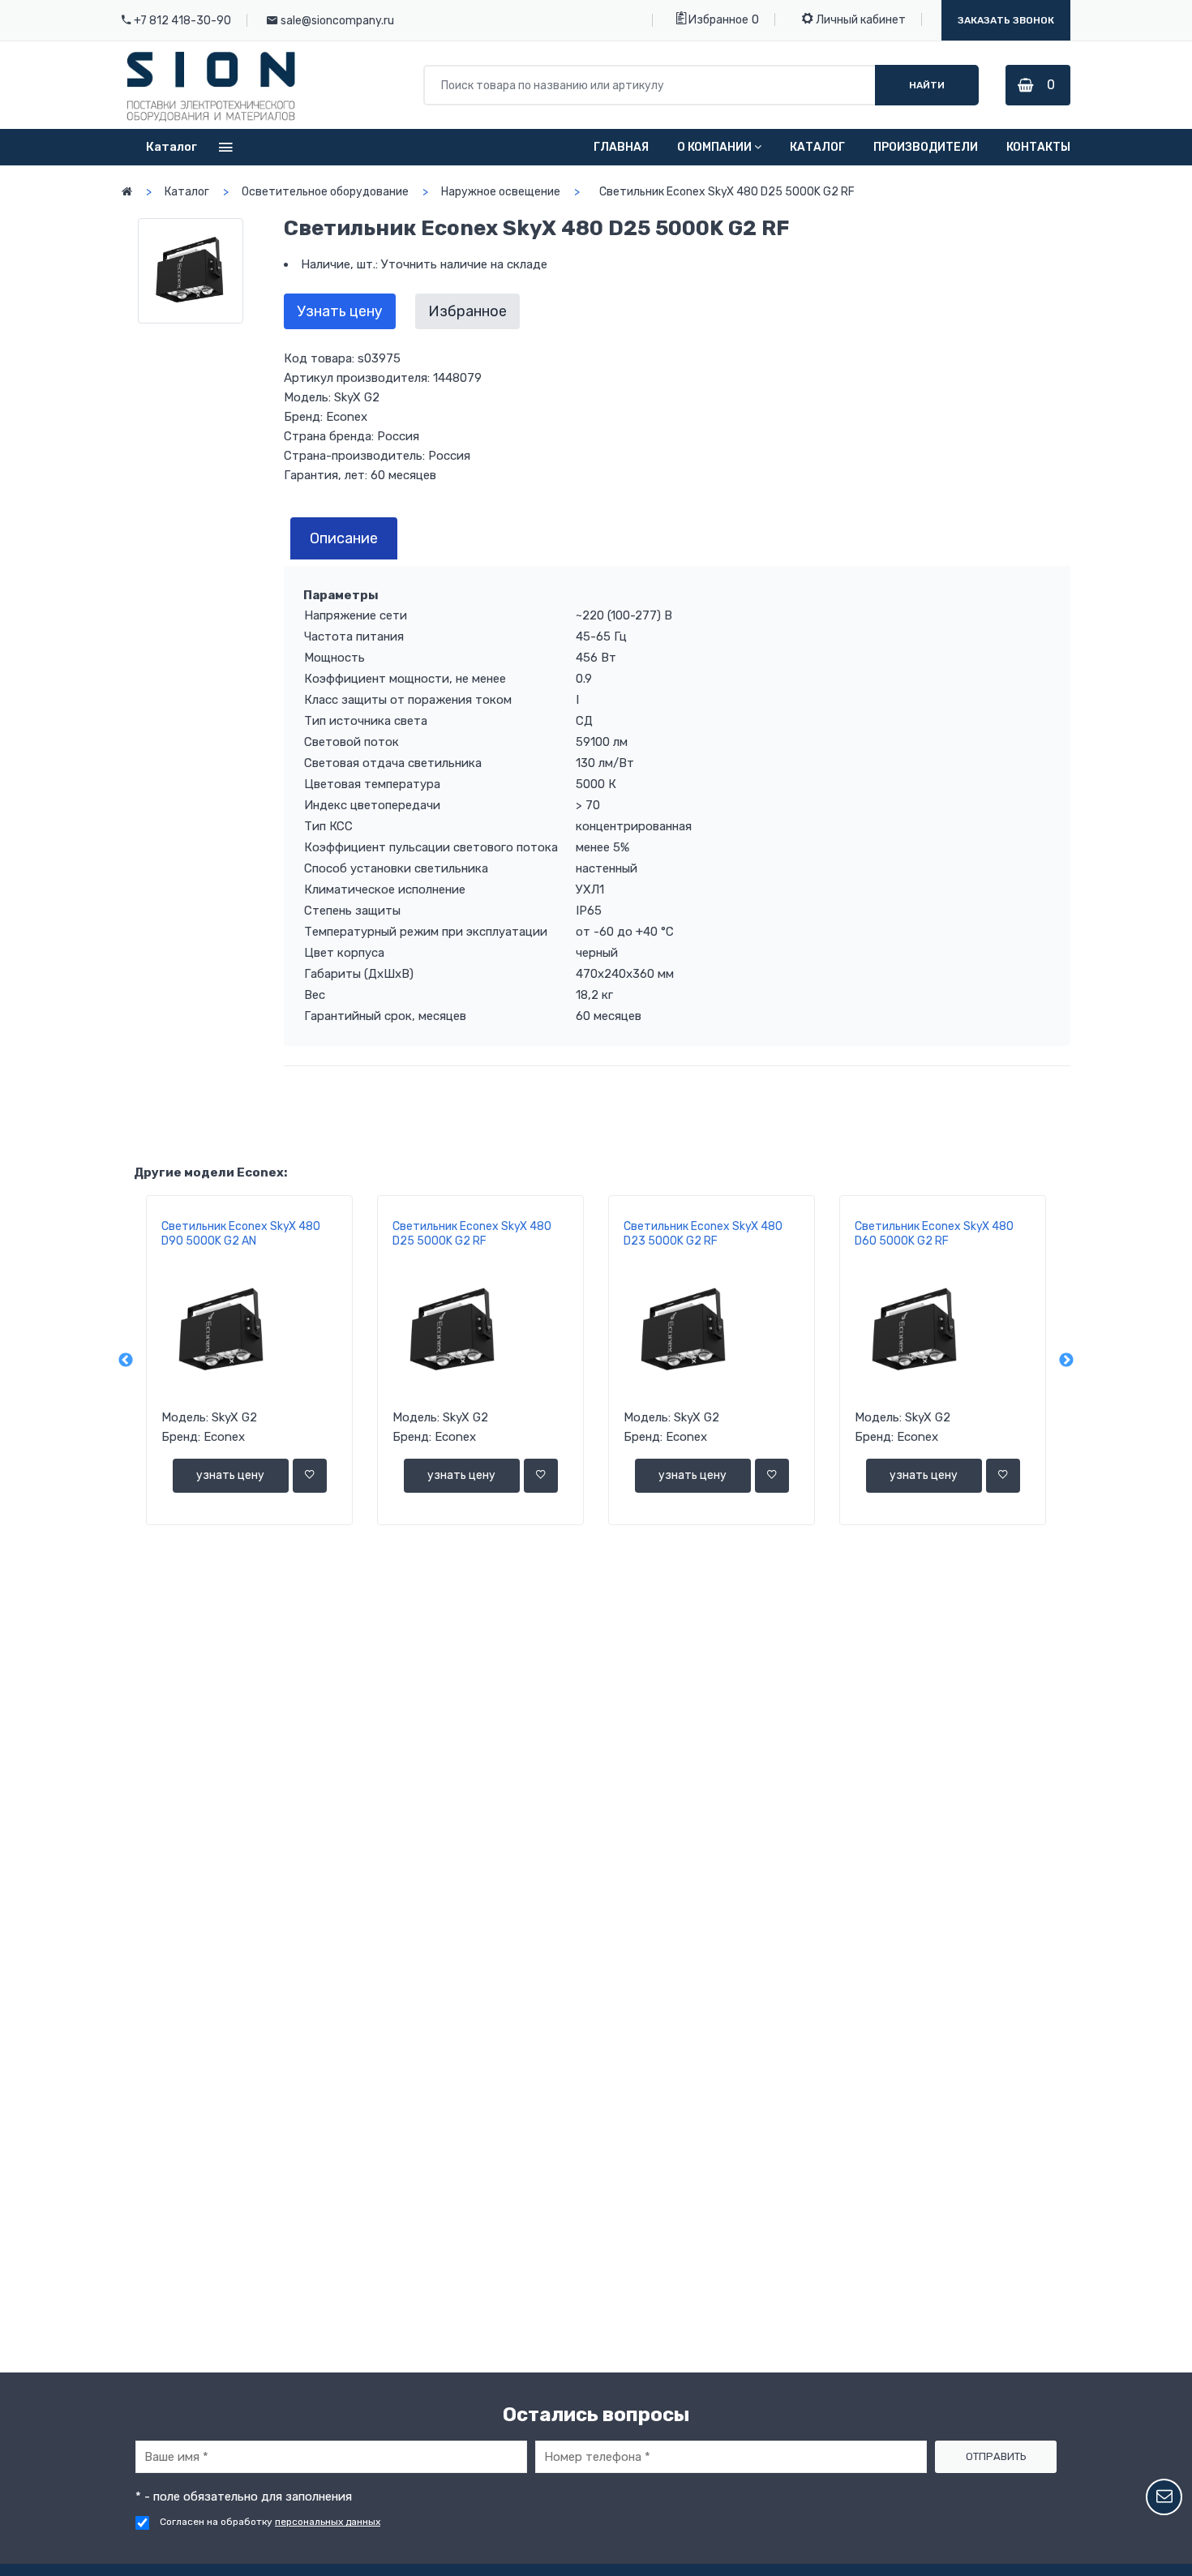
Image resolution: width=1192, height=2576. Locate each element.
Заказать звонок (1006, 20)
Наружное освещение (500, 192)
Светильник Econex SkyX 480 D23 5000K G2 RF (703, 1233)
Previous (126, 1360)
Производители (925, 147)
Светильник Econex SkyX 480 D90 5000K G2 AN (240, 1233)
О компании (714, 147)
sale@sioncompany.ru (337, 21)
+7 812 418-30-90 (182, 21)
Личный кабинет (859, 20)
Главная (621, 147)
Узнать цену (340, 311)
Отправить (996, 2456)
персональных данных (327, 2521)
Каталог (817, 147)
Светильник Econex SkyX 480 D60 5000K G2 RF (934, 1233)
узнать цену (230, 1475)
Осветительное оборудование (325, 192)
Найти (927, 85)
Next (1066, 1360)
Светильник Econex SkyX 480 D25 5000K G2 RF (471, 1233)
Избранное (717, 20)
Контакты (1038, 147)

====================

> **To do**: If an entry holds a picture, skip the picture and print the rest of the data exactly.

> **Task solution**:
Image resolution: width=1192, height=2576. Locate each element.
Заказать звонок (1006, 20)
Наружное освещение (500, 192)
Светильник Econex SkyX 480 D23 5000K G2 RF (703, 1233)
Previous (126, 1360)
Производители (925, 147)
Светильник Econex SkyX 480 D90 5000K G2 AN (240, 1233)
О компании (714, 147)
sale@sioncompany.ru (337, 21)
+7 812 418-30-90 (182, 21)
Личный кабинет (859, 20)
Главная (621, 147)
Узнать цену (340, 311)
Отправить (996, 2456)
персональных данных (327, 2521)
Каталог (817, 147)
Светильник Econex SkyX 480 D60 5000K G2 RF (934, 1233)
узнать цену (230, 1475)
Осветительное оборудование (325, 192)
Найти (927, 85)
Next (1066, 1360)
Светильник Econex SkyX 480 D25 5000K G2 RF (471, 1233)
Избранное (717, 20)
Контакты (1038, 147)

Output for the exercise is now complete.